Ejercicio escrito A:
¿En qué ensayo de Unamuno aparece la frase sobre las maderas de recuerdos, según el texto sobre Unamuno?
Ejercicio escrito B:
Cita literalmente el fragmento del texto sobre Unamuno que comienza con las palabras que contienen "Miguel de Unamuno, en" y termina con "que nos angustian.".

Texto de lectura:

▽

Miguel de Unamuno, en su ensayo Vida de Don Quijote y Sancho, traza ese equilibrio en el reverso de las utopías: «Hay esperanza porque hay recuerdos … Con maderas de recuerdos armamos las esperanzas». Unamuno entiende la realidad como el permanente esfuerzo del recuerdo por hacerse esperanza y el efímero esfuerzo de la esperanza por convertirse en recuerdo, porque «quien no recuerda no espera». Muchas de esas maderas de recuerdos se han llenado de carcoma y humedades, hay restos de pintura incrustados y heridas de clavos oxidadas, a veces son fantasmas que el paso del tiempo no espanta, umbríos espacios en busca de luz. Por eso, precisamente por eso, el gran desafío es mirar con esperanza nuestro pasado, rescatarlo de una memoria selectiva que solo cuenta los triunfos, reconciliar los huecos incompletos que nos angustian.

△

Datos mostrados:
▽

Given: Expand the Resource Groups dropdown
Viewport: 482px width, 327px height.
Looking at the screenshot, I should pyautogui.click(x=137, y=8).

△

Respuesta esperada A:
En Vida de Don Quijote y Sancho.

Respuesta esperada B:
Miguel de Unamuno, en su ensayo Vida de Don Quijote y Sancho, traza ese equilibrio en el reverso de las utopías: «Hay esperanza porque hay recuerdos … Con maderas de recuerdos armamos las esperanzas». Unamuno entiende la realidad como el permanente esfuerzo del recuerdo por hacerse esperanza y el efímero esfuerzo de la esperanza por convertirse en recuerdo, porque «quien no recuerda no espera». Muchas de esas maderas de recuerdos se han llenado de carcoma y humedades, hay restos de pintura incrustados y heridas de clavos oxidadas, a veces son fantasmas que el paso del tiempo no espanta, umbríos espacios en busca de luz. Por eso, precisamente por eso, el gran desafío es mirar con esperanza nuestro pasado, rescatarlo de una memoria selectiva que solo cuenta los triunfos, reconciliar los huecos incompletos que nos angustian.